Unicoi Outfitters is north Georgia's premier guide service and fly fishing outfitter, located on the Chattahoochee River near alpine Helen. Look for fishing reports, gear and book reviews, and general musings here from our staff and guides.

Friday, September 30, 2022

Unicoi Outfitters Fishing Report - 9/30/22


Hello October!  Instead of the trick, how about the early treat we just received?  Ian steered toward the Carolinas and has spared us the excessive wind and water!  Our region remains high and dry and your fishing week ahead looks great!
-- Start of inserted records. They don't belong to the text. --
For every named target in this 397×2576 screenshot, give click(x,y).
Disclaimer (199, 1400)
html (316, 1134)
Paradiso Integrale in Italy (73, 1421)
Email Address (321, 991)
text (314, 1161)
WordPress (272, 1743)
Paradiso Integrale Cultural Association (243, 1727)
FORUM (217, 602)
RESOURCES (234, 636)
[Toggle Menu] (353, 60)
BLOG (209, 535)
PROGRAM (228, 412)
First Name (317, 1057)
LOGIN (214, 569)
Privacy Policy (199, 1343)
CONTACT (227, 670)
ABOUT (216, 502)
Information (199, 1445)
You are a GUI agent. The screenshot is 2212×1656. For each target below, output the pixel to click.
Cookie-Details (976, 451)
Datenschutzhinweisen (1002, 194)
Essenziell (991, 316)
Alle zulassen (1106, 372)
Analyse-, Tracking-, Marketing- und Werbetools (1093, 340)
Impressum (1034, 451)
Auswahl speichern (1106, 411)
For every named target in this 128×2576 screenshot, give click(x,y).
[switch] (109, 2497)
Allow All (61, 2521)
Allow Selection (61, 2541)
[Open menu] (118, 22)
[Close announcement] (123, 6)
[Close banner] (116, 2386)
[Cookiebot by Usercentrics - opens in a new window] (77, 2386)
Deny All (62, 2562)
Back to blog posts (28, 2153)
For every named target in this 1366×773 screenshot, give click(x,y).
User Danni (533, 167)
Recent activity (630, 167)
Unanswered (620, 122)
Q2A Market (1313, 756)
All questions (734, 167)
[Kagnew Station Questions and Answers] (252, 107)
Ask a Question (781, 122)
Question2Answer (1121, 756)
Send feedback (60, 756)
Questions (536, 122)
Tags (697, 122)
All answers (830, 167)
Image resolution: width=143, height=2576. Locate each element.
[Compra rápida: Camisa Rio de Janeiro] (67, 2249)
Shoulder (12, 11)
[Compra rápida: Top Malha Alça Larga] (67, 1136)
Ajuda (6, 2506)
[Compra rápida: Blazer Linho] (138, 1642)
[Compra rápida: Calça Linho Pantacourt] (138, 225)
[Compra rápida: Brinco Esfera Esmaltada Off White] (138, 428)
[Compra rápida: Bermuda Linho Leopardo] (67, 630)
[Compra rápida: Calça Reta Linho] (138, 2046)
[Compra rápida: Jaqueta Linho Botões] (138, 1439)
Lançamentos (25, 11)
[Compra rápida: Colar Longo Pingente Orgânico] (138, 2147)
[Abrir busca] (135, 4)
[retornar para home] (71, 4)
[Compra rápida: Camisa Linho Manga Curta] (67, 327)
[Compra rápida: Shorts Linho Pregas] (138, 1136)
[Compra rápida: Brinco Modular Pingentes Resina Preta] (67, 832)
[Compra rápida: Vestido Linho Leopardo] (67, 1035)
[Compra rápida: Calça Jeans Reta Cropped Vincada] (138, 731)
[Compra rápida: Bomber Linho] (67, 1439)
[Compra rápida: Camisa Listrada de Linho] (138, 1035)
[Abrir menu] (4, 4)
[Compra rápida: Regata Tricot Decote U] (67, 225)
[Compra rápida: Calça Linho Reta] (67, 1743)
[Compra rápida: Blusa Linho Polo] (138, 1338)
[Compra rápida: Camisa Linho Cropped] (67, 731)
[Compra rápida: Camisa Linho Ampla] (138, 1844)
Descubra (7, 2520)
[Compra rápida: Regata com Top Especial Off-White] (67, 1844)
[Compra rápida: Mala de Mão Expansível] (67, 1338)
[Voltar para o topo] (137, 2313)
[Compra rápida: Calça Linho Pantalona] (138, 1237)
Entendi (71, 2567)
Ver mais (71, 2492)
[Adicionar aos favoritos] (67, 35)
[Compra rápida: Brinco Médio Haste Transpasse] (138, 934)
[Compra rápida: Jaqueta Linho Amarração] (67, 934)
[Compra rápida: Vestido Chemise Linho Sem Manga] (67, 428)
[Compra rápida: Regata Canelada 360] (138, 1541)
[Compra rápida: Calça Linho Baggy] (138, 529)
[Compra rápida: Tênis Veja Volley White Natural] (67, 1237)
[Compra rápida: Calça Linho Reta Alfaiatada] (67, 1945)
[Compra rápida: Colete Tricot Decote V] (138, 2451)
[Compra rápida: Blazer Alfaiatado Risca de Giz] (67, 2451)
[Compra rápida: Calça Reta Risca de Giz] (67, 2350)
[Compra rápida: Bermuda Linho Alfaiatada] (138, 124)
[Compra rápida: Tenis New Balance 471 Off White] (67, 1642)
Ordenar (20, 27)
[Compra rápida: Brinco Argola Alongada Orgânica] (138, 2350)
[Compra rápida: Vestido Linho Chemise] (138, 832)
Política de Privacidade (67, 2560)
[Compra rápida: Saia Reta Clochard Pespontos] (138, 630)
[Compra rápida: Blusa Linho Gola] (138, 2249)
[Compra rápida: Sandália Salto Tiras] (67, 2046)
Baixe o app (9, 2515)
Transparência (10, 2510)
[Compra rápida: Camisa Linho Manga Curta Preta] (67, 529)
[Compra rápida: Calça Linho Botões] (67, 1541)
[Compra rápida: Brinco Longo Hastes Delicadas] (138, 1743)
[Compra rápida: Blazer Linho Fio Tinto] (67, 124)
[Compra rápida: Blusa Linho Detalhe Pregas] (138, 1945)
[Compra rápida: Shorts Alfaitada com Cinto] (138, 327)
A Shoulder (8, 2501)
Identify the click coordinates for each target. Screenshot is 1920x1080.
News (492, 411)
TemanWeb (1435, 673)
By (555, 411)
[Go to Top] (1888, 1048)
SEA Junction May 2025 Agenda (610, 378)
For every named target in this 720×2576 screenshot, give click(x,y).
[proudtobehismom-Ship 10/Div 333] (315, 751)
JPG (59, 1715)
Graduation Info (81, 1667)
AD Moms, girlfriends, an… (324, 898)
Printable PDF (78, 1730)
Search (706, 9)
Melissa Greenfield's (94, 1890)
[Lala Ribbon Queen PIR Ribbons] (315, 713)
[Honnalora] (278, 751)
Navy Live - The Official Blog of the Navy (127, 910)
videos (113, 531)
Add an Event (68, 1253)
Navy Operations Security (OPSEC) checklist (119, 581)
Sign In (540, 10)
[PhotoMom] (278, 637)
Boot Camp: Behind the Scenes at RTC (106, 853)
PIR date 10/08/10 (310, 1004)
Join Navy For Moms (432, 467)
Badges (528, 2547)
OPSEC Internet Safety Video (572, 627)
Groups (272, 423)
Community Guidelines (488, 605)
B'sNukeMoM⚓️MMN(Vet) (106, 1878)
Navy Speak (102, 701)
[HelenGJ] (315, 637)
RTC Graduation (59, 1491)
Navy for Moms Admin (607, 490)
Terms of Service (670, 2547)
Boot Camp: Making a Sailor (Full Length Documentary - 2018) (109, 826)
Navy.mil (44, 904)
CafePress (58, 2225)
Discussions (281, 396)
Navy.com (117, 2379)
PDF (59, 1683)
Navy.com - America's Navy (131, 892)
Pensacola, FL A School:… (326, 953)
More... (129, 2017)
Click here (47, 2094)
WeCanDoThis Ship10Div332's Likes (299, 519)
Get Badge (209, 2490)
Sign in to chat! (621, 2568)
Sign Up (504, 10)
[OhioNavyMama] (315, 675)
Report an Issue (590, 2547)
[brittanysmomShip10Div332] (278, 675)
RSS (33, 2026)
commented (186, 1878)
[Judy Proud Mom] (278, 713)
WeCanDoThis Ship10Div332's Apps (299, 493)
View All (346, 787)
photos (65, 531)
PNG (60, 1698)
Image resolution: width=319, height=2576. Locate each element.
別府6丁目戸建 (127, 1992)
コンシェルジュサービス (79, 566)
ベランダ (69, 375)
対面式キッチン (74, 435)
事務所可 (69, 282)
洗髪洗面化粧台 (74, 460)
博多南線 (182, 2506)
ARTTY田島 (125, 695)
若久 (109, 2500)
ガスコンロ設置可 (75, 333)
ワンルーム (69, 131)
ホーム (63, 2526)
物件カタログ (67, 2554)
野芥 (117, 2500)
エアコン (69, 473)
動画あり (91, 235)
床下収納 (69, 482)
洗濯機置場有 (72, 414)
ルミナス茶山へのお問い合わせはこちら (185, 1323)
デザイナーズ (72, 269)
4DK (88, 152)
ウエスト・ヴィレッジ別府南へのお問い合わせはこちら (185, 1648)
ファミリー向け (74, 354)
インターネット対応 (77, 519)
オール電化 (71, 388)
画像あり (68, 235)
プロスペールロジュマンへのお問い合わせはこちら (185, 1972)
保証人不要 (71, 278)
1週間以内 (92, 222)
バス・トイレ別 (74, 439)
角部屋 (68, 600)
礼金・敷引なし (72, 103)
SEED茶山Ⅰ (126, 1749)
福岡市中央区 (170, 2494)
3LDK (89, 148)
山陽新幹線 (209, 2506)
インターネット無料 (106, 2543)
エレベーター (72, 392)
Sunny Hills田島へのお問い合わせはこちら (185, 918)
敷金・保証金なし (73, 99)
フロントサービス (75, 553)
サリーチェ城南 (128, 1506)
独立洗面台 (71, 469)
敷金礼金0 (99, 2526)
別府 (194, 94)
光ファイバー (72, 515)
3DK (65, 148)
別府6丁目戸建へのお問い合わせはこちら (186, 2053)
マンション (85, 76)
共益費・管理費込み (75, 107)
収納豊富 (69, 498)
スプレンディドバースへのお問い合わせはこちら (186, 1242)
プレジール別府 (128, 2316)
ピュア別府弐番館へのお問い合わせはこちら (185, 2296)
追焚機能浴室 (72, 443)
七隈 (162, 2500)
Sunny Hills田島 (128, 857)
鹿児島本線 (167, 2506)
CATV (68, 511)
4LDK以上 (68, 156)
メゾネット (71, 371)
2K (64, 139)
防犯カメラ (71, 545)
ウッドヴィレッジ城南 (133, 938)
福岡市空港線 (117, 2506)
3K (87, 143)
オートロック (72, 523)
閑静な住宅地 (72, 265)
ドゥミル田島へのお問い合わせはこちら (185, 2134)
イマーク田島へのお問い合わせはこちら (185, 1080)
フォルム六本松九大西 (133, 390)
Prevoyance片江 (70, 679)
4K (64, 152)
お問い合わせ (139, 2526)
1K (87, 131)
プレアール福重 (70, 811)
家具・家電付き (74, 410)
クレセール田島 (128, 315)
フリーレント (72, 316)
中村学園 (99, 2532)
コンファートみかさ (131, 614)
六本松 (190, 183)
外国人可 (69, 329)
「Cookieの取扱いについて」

Before we dive into our good fortunes, please join us in continued prayer for our FL fishing friends and yours, too.  So far we’ve heard from a couple of them who made it through the storm in decent shape. We await word from others. 

Our friend, Rusty, shared a video on storm surge just south of him that is a true eye-opener.


May their recovery go well, especially with support from all of us.

Now back to the fishing prospects. My morning recon today showed the Hooch headwaters drought-low and aquarium clear. The bassing portion of the river was also low and clear.  So your bottom line is cover, as these fish have a current mission. In simple terms, it’s “hide from herons!”  Until our streams recharge, our finned targets will focus on survival first and feeding, second.  Therefore stealth, long leaders, and casting into cover (heron hides) will help your catch rates.

Best bets for this week are subsurface river bass, dry/dropped wild trout, NC DH trout after the agency trucks run, and reservoir spotted and striped fish when we can find the surface schools. Ponds cool quicker than lakes, so your subsurface flies might outfish topwater offerings as we enter October.

Check out our full report, timely angler intel,  and Wes’ hot fly list on our home and Facebook pages. Call or come by the shop for more intel and fall supplies. Good luck on this unexpected, bonus weekend.

Wes’ Hot Fly List:

Dries: elk hair caddis, orange stimulator, micro chubby.

Nymphs & Wets:

Prince nymph, drowned ant, hare & copper, soft hackle partridge.

Streamers & warm water:

Finesse changer, polar changer, sparkle minnow, muddy buddy.


UO friend and fishing fanatic RSquared:  “With cooling air and water temperatures, I have now turned my attention from river bass to salmonids! I was able to fish one of my favorite streams which is teaming with wild rainbows that are still looking up. Fish are spooky with the low clear flows.  Friday, ahead of the storm, I'm visiting a remote brookie stream I have not seen in months! I can’t wait!”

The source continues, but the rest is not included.